**Your assignment**
Exactly as written, retype the listing below, omitting the pictures.

**Supplied data**
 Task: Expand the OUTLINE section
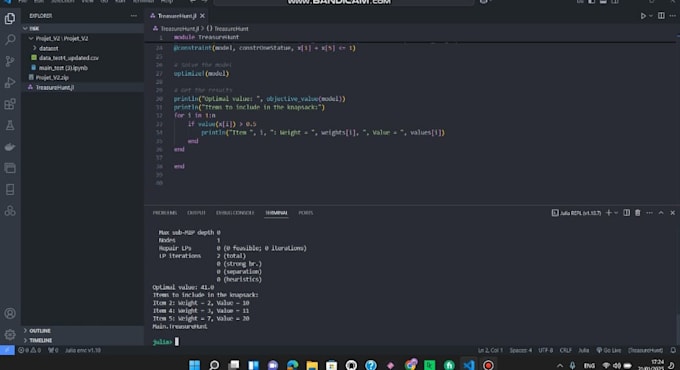tap(39, 331)
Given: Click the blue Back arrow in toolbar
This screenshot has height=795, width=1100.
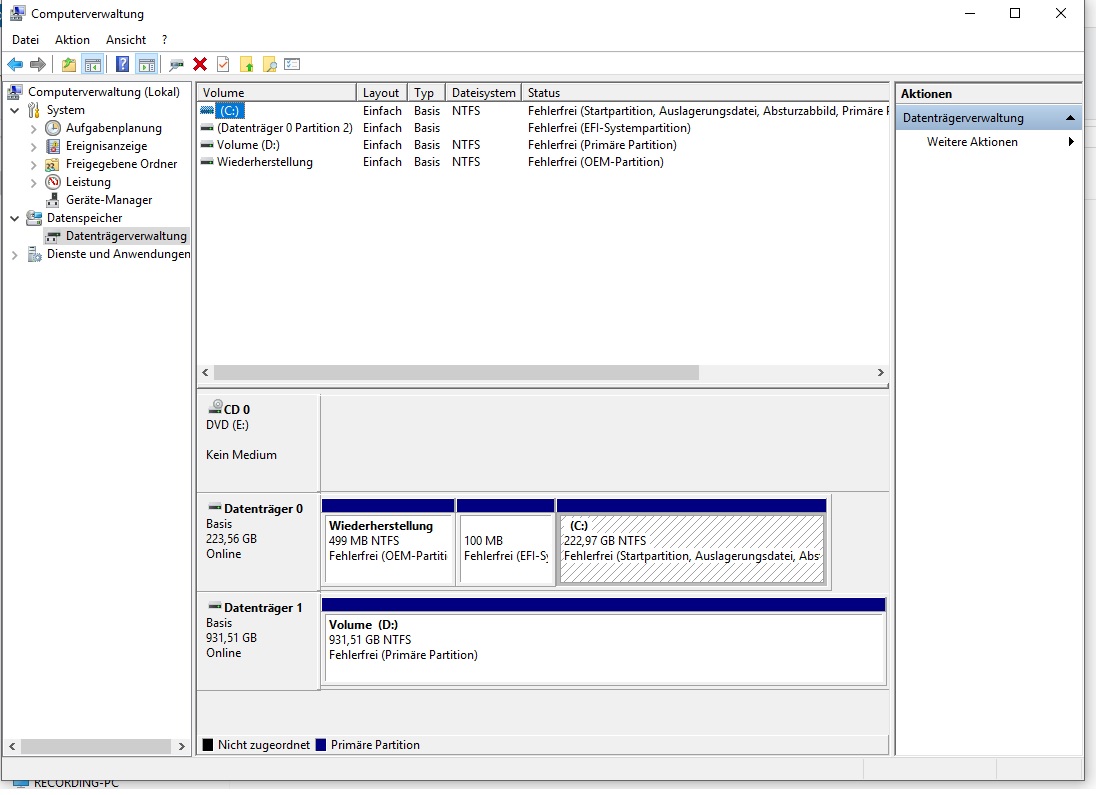Looking at the screenshot, I should [x=15, y=64].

**The completed task**
 Task: Expand the OUTLINE section
tap(39, 331)
Given: Click the blue Back arrow in toolbar
This screenshot has height=795, width=1100.
Looking at the screenshot, I should [x=15, y=64].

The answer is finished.